Ho già spiegato quanto sia vantaggioso avere amici scienziati che periodicamente vanno in missione in giro per il mondo. Questo volume è un altro bonus, che mi ha lasciato stupito. Come quando si vedono i primi fumetti di Milo Manara. Eh, già: anche Felix Meynet ha dovuto fare un po’ di gavetta e agli esordi aveva uno stile ben diverso rispetto a quello con cui è conosciuto e apprezzato oggi.
La storia è ambientata nel 1969 ma prende le mosse durante la Resistenza francese, quando un maquisard fuggendo a un agguato rinvenne il favoleggiato tesoro del titolo che i monaci nascosero sulle montagne dell’Alta Savoia alla fine del XVIII secolo. Ma questo lo scopriremo solo a un terzo abbondante del volume: prima Roman e Meynet ci presentano i protagonisti della serie.
Mel Dalvoz è un escursionista e un istruttore di sci con un certo talento artistico, adesso che è bassa stagione viene ingaggiato come guida dalla bella Mirabelle, imbranata e vanesia (all’inizio pensava di affrontare le pendici con i tacchi alti) che però alla fine riserverà qualche sorpresa. Si trovano coinvolti nella ricerca del tesoro, ma non è una situazione semplice perché l’antico monastero venne inghiottito nel terreno da una delle periodiche frane della zona e leggenda vuole che ci sia pure un enorme lupo a custodirlo. E qualcuno quel lupo lo ha anche visto.

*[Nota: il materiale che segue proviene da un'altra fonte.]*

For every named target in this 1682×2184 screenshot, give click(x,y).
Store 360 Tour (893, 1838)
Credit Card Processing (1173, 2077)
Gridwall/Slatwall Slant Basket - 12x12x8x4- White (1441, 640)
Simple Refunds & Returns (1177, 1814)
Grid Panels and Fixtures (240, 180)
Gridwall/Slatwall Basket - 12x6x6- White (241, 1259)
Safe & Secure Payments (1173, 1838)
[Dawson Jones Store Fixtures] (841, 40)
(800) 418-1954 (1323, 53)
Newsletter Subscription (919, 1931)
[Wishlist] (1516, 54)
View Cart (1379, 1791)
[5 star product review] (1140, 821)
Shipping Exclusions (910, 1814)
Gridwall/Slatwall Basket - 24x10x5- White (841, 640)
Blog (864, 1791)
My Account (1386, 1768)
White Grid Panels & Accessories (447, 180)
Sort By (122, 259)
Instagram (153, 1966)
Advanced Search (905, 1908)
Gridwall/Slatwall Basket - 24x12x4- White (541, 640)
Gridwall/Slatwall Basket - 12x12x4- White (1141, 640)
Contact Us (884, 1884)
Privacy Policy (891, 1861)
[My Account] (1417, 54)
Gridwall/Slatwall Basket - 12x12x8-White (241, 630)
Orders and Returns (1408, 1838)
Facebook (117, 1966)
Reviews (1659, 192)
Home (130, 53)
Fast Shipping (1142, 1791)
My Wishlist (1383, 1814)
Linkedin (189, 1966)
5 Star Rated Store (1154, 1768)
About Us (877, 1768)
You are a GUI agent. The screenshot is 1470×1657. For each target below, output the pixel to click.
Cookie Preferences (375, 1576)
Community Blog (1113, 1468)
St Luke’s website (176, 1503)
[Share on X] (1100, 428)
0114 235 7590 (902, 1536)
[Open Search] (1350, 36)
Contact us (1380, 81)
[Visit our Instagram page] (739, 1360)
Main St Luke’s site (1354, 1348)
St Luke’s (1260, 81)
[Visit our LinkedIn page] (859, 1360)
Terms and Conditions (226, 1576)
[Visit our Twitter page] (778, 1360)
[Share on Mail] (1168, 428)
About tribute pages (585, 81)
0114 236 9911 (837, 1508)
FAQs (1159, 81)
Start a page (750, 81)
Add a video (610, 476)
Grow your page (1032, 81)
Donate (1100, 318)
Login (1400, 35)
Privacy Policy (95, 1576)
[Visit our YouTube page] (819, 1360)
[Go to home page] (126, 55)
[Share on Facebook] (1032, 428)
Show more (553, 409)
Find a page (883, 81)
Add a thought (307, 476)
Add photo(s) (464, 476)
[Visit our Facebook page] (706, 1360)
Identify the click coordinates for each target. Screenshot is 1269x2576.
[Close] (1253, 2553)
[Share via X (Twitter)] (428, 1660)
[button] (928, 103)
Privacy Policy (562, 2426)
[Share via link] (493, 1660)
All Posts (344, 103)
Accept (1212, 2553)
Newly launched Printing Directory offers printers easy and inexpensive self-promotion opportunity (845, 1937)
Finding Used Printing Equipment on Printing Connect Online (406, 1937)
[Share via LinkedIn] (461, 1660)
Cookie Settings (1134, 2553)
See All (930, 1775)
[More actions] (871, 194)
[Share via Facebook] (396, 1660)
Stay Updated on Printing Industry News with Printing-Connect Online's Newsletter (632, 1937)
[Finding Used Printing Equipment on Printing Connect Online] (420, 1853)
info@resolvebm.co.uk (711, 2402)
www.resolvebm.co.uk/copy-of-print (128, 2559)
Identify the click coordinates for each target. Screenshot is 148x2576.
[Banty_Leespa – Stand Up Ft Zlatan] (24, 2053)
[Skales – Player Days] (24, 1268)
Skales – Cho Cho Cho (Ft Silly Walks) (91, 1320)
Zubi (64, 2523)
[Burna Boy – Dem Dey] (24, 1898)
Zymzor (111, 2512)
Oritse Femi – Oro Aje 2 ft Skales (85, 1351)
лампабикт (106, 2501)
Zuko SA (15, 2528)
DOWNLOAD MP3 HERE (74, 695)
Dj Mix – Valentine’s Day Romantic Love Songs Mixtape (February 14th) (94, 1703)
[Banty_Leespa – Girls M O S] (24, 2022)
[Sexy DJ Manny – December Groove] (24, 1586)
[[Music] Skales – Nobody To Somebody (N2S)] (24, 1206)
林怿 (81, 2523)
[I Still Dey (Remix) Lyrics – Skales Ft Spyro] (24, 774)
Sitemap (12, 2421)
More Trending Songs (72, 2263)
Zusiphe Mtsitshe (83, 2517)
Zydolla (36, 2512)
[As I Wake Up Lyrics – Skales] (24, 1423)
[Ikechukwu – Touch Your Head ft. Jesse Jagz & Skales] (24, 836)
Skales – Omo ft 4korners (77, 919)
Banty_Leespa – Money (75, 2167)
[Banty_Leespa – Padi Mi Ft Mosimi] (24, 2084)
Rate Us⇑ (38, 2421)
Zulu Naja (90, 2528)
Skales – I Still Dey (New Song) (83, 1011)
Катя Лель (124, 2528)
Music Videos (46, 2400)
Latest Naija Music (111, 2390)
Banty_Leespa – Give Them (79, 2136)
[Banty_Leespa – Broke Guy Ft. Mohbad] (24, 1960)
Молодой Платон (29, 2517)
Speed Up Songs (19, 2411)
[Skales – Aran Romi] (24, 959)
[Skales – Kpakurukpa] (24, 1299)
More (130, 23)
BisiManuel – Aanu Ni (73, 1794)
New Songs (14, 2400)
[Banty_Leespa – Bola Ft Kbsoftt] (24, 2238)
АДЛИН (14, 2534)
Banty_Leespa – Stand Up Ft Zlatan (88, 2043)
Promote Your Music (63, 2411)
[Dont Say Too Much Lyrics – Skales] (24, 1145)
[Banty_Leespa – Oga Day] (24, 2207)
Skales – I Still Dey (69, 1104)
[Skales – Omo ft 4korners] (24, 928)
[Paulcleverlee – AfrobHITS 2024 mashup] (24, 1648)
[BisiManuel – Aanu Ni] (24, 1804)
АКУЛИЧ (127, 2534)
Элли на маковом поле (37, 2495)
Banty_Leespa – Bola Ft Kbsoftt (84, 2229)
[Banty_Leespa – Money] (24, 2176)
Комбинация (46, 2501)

Come intuibile dalla copertina, la vicenda per quanto solida passa spesso in secondo piano rispetto ai battibecchi della coppia di protagonisti, lui sportivo un po’ orso e lei modaiola estroversa. Con ogni probabilità la destinazione originaria era la serializzazione su rivista: certi misteri vengono risolti nell’arco di una pagina (aspettare una settimana o un mese dopo un cliffhanger dava una tensione che qui è assente) e l’azione procede spedita pur tra ellissi. Alcuni passaggi possono sembrare un po’ inverosimili o forse Pascal Roman procedeva senza avere ancora in mente l’esatto sviluppo della storia, comunque alla fine tout se tient: anche troppo, purtroppo, perché il finale risulta affrettato e viene risolto con un deus ex machina. Ma da una parte i protagonisti non sono degli eroi classici e dall’altra nel 1991 i volumi inseriti nelle collane consolidate (in questo caso Génération Dargaud) dovevano essere di 46 tavole, salvo poche eccezioni di certo non riservate agli esordienti. Un discreto rammarico, ma niente di drammatico, è l’uso occasionale dell’argot della zona, che probabilmente mi ha fatto perdere certe sfumature dei dialoghi – dialoghi peraltro molto divertenti.
È impressionante vedere questo sgorbietto sproporzionato sapendo che poi sarebbe diventato la bellissima Mirabelle, l’archetipo delle stupende donne di Felix Meynet – ma già dopo metà volume le sue gambe si allungheranno provvidenzialmente! Lo stile del disegnatore savoiardo presentava all’epoca dei contorni ben marcati e una grande cura per i dettagli, alternando un tratto morbido a un altro più squadrato ma sempre con uno stampo caricaturale. Un po’ Sandro Angiolini e un po’ Martin Veyron, se rendo l’idea. Una certa attenzione, sempre spostata sul caricaturale, viene riservata agli animali che popolano le montagne.
Che bello tornare a leggere una bella storia investigativa/avventurosa come si usava una volta, anche se virata sull’umoristico. E anche se Meynet avrebbe spiccato il volo alla grande solo dopo un altro po’ di rodaggio, era già gradevole all’epoca.
Se non sbaglio recentemente è uscita una ristampa di Le Trésor des Chartreux con una nuova copertina. Chissà se hanno anche modificato la rappresentazione di un infermiere di colore all’inizio dell’albo, ben poco politically correct.